[Do this]:
Copy out the records that begin at the line containing "Image resolution: width=1280" and stop after the line containing "Deactivate the GameSpeedController", keeping every character the same.

[Data provided]:

-- -- --

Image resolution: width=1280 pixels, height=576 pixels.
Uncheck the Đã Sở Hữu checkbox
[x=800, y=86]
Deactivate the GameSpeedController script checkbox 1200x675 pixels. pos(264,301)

-- -- --

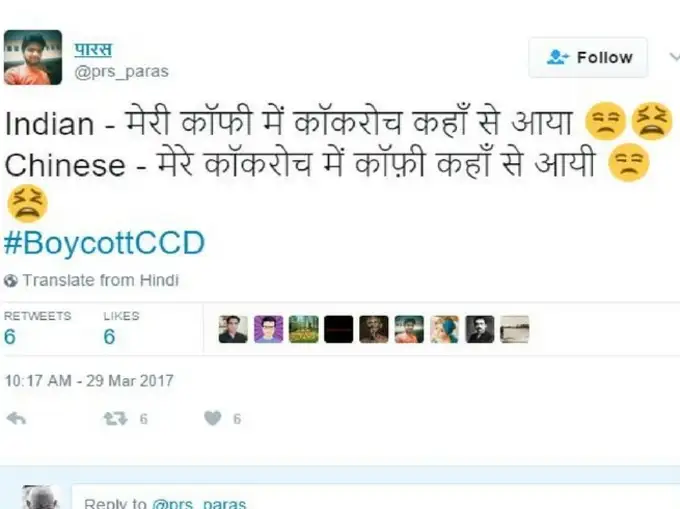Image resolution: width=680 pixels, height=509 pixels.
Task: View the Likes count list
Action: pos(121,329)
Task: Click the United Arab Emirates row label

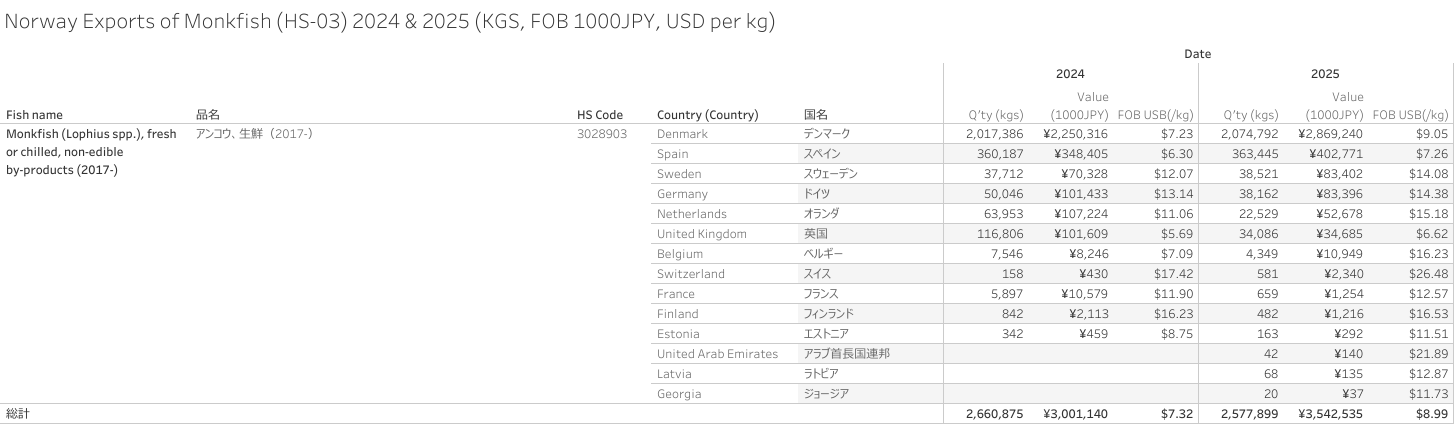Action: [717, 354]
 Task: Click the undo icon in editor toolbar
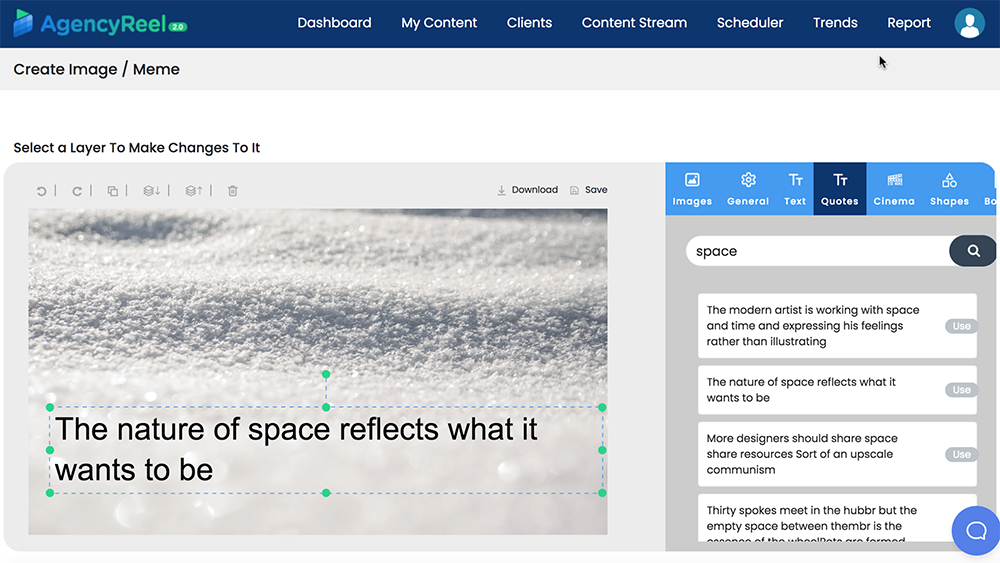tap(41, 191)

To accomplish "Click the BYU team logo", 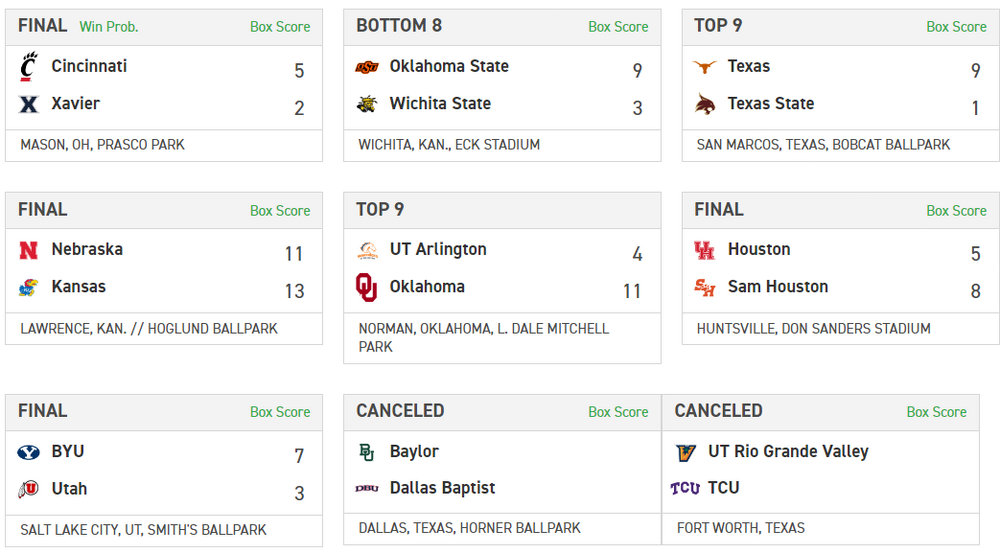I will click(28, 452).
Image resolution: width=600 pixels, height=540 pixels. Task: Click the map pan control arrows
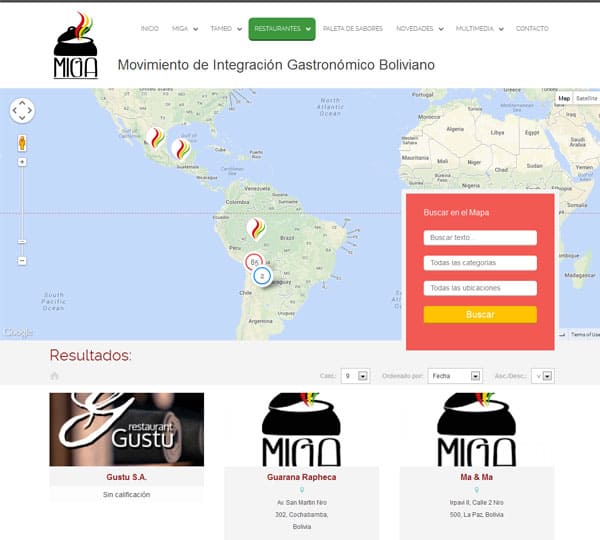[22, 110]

-- -- --

[Exercise solution]:
Image resolution: width=1280 pixels, height=576 pixels.
Uncheck the Đã Sở Hữu checkbox
[x=800, y=86]
Deactivate the GameSpeedController script checkbox 1200x675 pixels. pos(264,301)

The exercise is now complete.